** WRITTEN PROBLEM **
Return all of the data below word for word, leaving out the pictures.

*** RAW DATA

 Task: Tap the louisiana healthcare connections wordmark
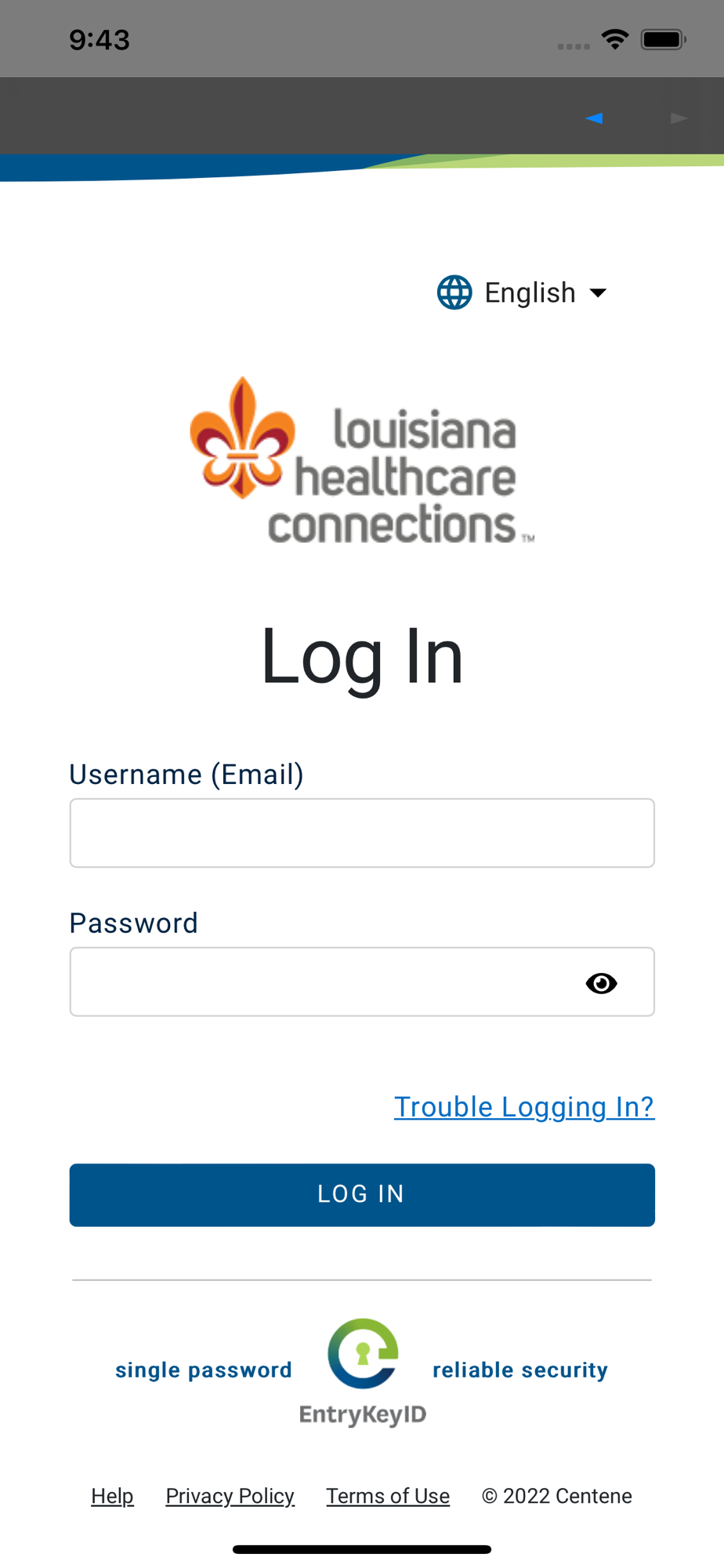coord(401,476)
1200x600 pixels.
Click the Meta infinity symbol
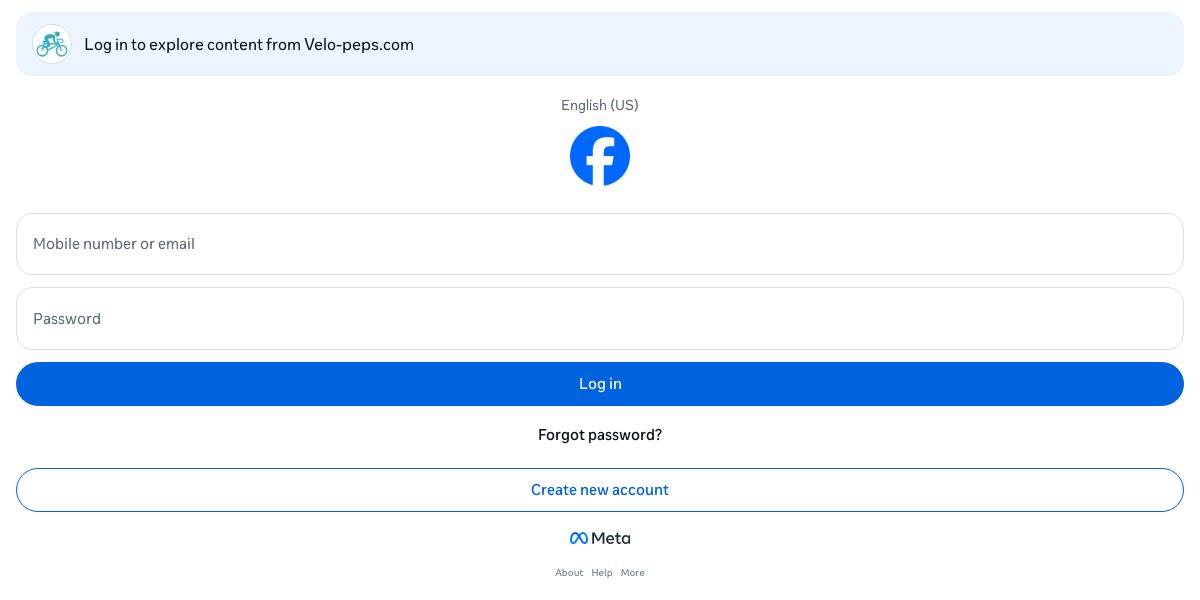578,538
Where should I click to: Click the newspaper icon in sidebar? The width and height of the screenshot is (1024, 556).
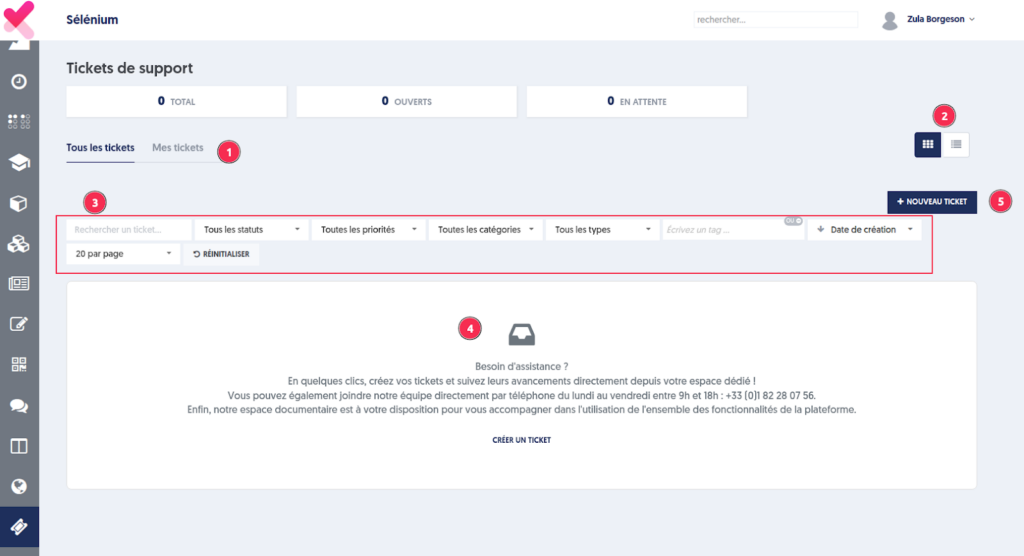click(19, 283)
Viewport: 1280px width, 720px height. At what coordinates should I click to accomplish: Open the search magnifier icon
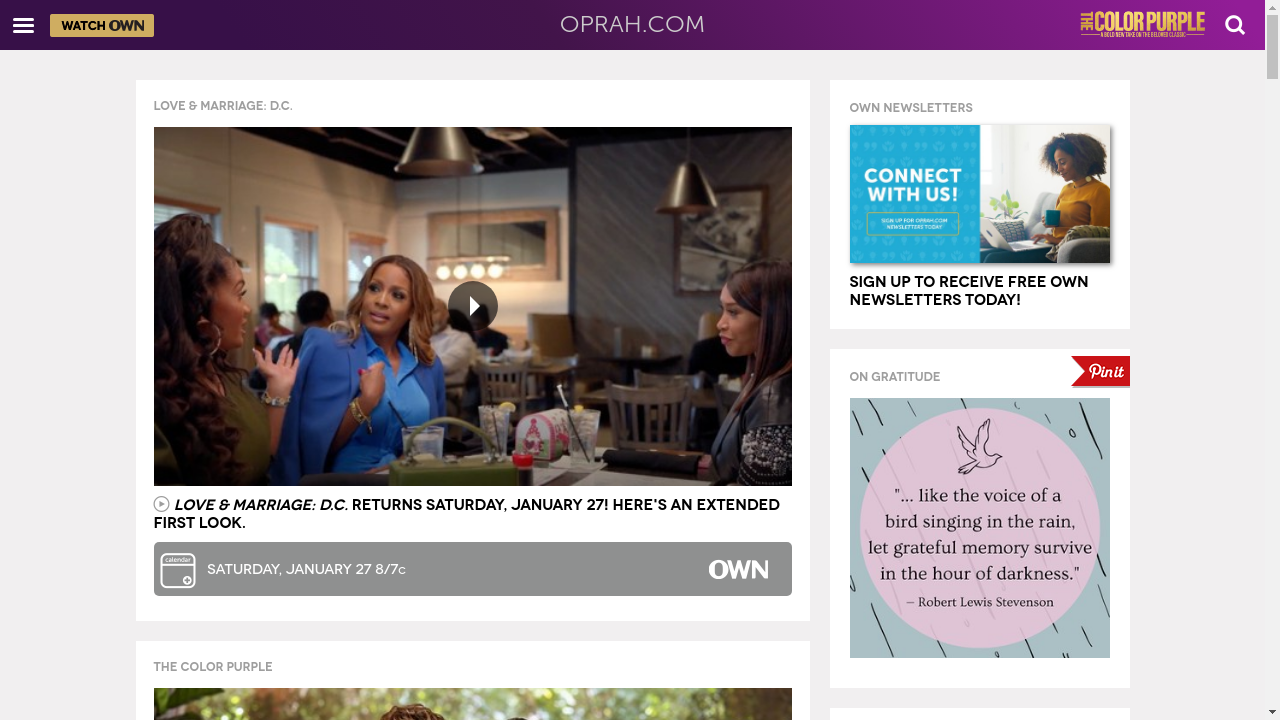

******

** EXERCISE SOLUTION **
 Task: Tap the louisiana healthcare connections wordmark
coord(401,476)
1200x600 pixels.
Click the Meta infinity symbol
578,538
Where should I click to: Click the newspaper icon in sidebar? The width and height of the screenshot is (1024, 556).
click(19, 283)
Viewport: 1280px width, 720px height. At what coordinates should I click to accomplish: Open the search magnifier icon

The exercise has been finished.